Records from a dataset
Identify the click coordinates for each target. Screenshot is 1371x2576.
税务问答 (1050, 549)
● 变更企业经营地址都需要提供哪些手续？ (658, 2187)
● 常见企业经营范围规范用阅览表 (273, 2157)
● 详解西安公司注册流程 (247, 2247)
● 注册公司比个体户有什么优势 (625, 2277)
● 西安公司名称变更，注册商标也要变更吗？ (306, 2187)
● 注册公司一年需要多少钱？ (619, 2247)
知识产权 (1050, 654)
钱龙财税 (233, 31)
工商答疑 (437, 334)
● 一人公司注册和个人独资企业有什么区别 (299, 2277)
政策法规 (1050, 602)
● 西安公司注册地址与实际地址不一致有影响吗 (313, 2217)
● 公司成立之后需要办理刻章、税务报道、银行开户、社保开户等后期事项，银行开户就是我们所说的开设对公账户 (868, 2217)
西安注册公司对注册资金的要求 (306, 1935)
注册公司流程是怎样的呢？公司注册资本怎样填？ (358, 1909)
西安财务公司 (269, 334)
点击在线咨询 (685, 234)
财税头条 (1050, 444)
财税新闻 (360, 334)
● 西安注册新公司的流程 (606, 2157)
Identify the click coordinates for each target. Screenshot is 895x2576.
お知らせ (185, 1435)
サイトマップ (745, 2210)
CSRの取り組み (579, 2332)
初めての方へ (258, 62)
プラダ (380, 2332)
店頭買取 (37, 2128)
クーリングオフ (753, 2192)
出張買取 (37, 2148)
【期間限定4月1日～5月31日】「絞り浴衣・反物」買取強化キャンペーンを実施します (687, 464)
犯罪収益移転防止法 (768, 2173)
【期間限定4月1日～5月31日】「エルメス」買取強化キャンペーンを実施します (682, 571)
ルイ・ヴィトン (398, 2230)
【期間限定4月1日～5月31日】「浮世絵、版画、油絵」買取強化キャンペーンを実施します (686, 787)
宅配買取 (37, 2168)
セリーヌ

— Work to complete —
Transcribe the entire listing above line for line, keeping every character unchanged.

— Worked answer —
Identify the click coordinates for each target. Screenshot is 1371x2576.
税务问答 (1050, 549)
● 变更企业经营地址都需要提供哪些手续？ (658, 2187)
● 常见企业经营范围规范用阅览表 (273, 2157)
● 详解西安公司注册流程 (247, 2247)
● 注册公司比个体户有什么优势 (625, 2277)
● 西安公司名称变更，注册商标也要变更吗？ (306, 2187)
● 注册公司一年需要多少钱？ (619, 2247)
知识产权 (1050, 654)
钱龙财税 (233, 31)
工商答疑 (437, 334)
● 一人公司注册和个人独资企业有什么区别 (299, 2277)
政策法规 (1050, 602)
● 西安公司注册地址与实际地址不一致有影响吗 (313, 2217)
● 公司成立之后需要办理刻章、税务报道、银行开户、社保开户等后期事项，银行开户就是我们所说的开设对公账户 (868, 2217)
西安注册公司对注册资金的要求 (306, 1935)
注册公司流程是怎样的呢？公司注册资本怎样填？ (358, 1909)
西安财务公司 (269, 334)
点击在线咨询 (685, 234)
财税头条 (1050, 444)
财税新闻 (360, 334)
● 西安注册新公司的流程 (606, 2157)
Identify the click coordinates for each target. Screenshot is 895x2576.
お知らせ (185, 1435)
サイトマップ (745, 2210)
CSRの取り組み (579, 2332)
初めての方へ (258, 62)
プラダ (380, 2332)
店頭買取 (37, 2128)
クーリングオフ (753, 2192)
出張買取 (37, 2148)
【期間限定4月1日～5月31日】「絞り浴衣・反物」買取強化キャンペーンを実施します (687, 464)
犯罪収益移転防止法 (768, 2173)
【期間限定4月1日～5月31日】「エルメス」買取強化キャンペーンを実施します (682, 571)
ルイ・ヴィトン (398, 2230)
【期間限定4月1日～5月31日】「浮世絵、版画、油絵」買取強化キャンペーンを実施します (686, 787)
宅配買取 (37, 2168)
セリーヌ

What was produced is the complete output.